Alzheimer’s disease (AD), an age-related and progressive neurological disease, severely threatens the health of elderly human beings (Palmer, 2011). It leads to impairment in memory, language skills, judgment and orientation (Goedert & Spillantini, 2006), and accounts for nearly 70% of adult dementia (Castellani, Rolston & Smith, 2010). Worst of all, it severely burdens the social health service considering that the prevalence of AD will rise significantly in the next several decades (Reitz, Brayne & Mayeux, 2011). So far, the etiology of AD is not fully understood, but several common hallmarks, including cholinergic dysfunction (Scarpini, Scheltens & Feldman, 2003), amyloid-β (Aβ) deposits (Terry, Gonatas & Weiss, 1964), τ-protein aggregation (Grundke-Iqbal et al., 1986), oxidative stress (Wilson et al., 2013), neuroinflammation (Linker et al., 2011), excitotoxicity (Kaidery et al., 2013), calcium impairment (Diaz et al., 2009), mitochondrial dysfunction (Aliev et al., 2014), have been reported to tightly correlated to the development of AD. These findings provide researchers multiple choices to design treating agents for AD.

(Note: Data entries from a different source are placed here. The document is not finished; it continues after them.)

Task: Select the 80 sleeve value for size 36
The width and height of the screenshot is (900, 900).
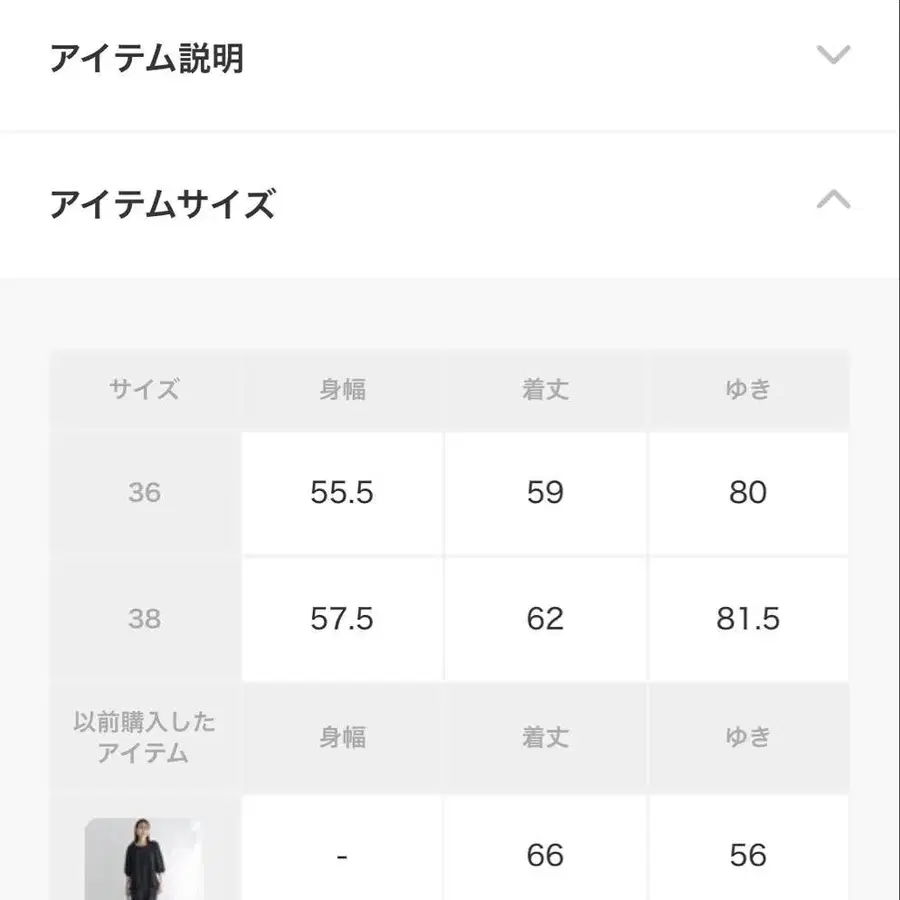Action: pos(748,492)
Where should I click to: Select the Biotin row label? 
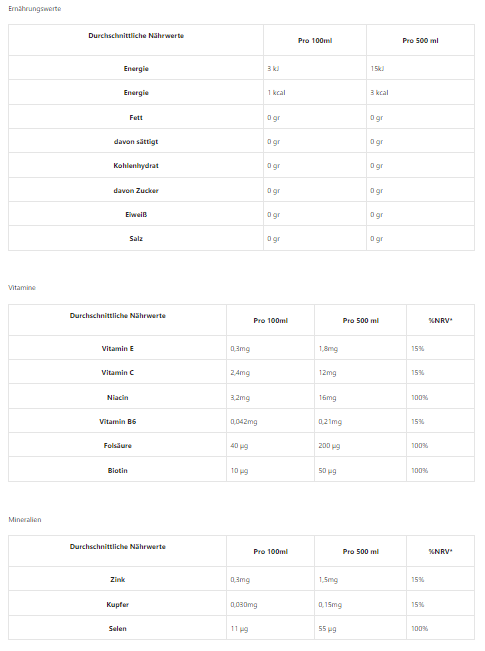118,471
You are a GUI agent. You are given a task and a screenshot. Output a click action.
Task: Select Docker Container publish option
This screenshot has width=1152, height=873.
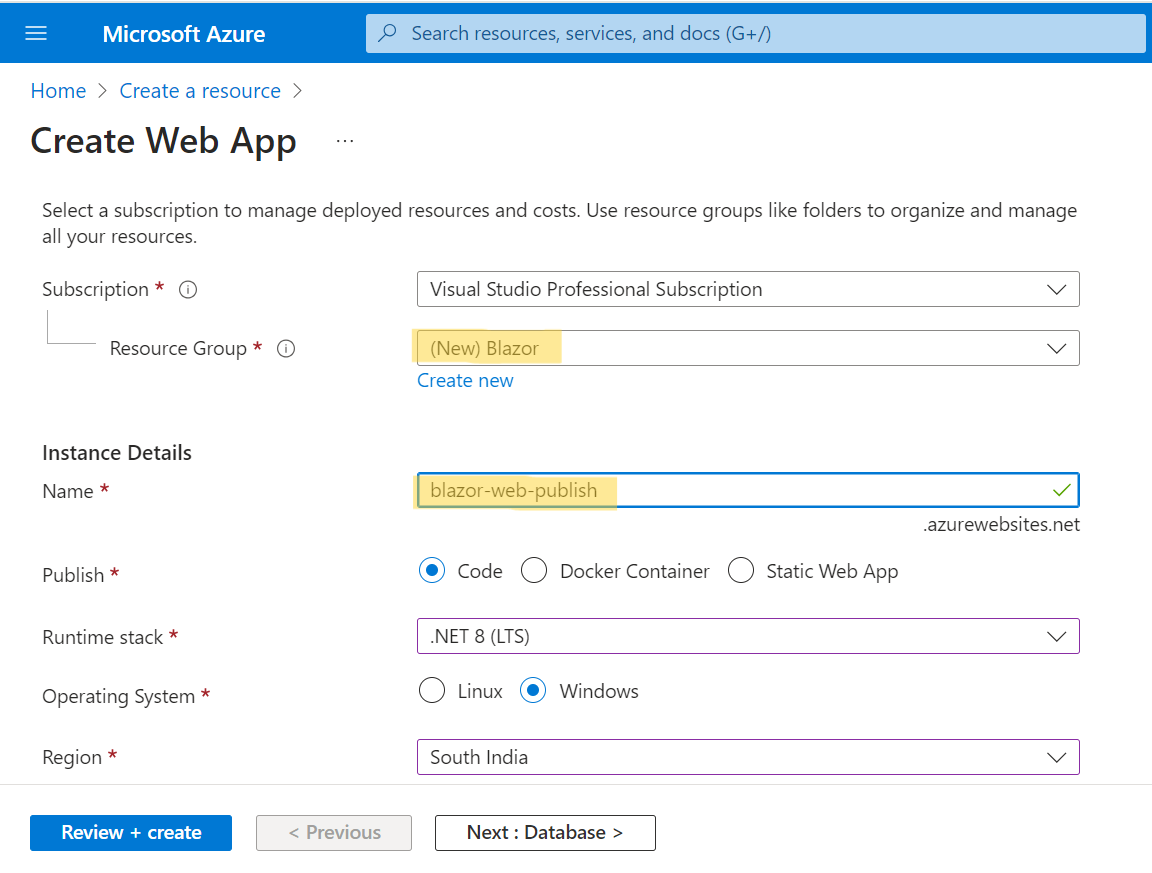[x=535, y=571]
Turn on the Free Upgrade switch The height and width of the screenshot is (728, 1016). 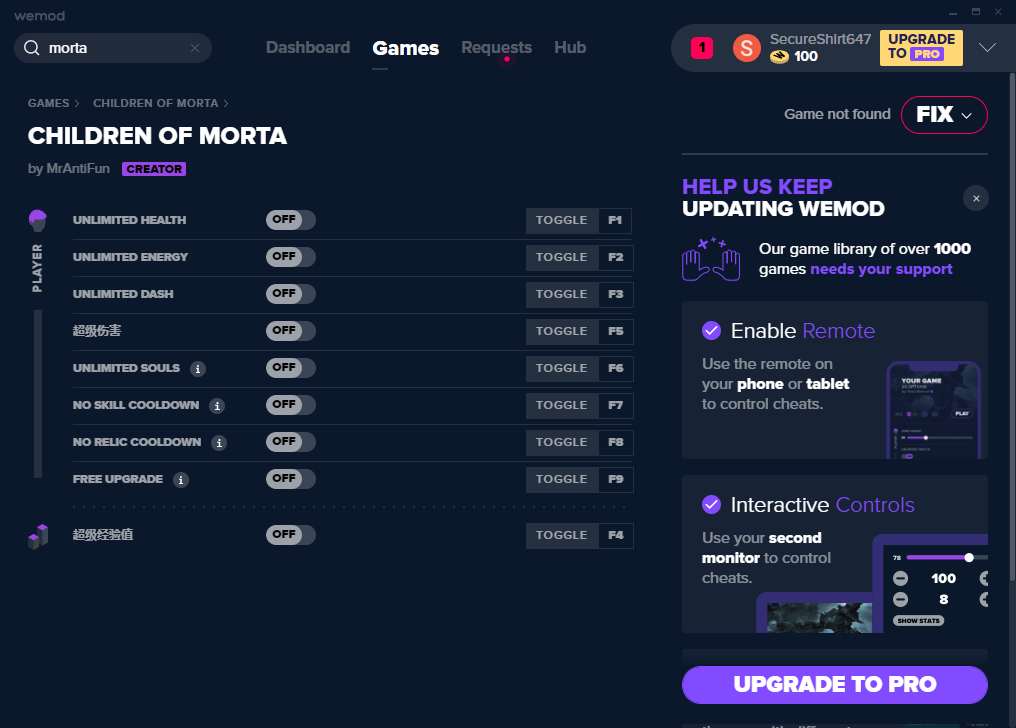point(290,479)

Although many mechanisms as well as active compounds have been reported, only two classes of drugs, acetylcholinesterase inhibitor (AChEI) and N-methyl-D-aspartate receptor (NMDAR), are clinially available for AD treatment. The enzymatic cavity of AChE has the shape of a nearly 20 Å deep narrow groove which is composed of two binding sites. The one is catalytic active site (CAS) at the bottom of the binding pocket. It mediates the hydrolysis of acetylcholine (Muñoz Ruiz et al., 2005). The other is the peripheral anionic site (PAS) near the entrance of the gorge. PAS has been considered to have close relation to both hydrolysis of acetylcholine and neurotoxic cascade of AD through AChE-induced β-amyloid (Aβ) aggregation (Terry, Gonatas & Weiss, 1964). Recently, it is widely accepted that multi-functional AChEIs, also known as “multi-target-directed ligands” (MTDLs), have advantages to enhance the inhibitory potency of AChEIs. MTDLs means compounds with additional properties other than cholinesterase inhibition through targeting different drug targets. They are recognized as promising agents for AD treatment (Muñoz Ruiz et al., 2005). However, in order to modulate different targets simultaneously, MTDLs need multiple pharmacophoric features, leading to their structures very complicated, and many of them exhibit high molecular weight and LogP, which may cause potential problems in further development. Therefore, acquiring simple and potent structures with high ligand efficiency (LE) as starting point to design MTDLs against AChE is an attractive task for medicinal chemists.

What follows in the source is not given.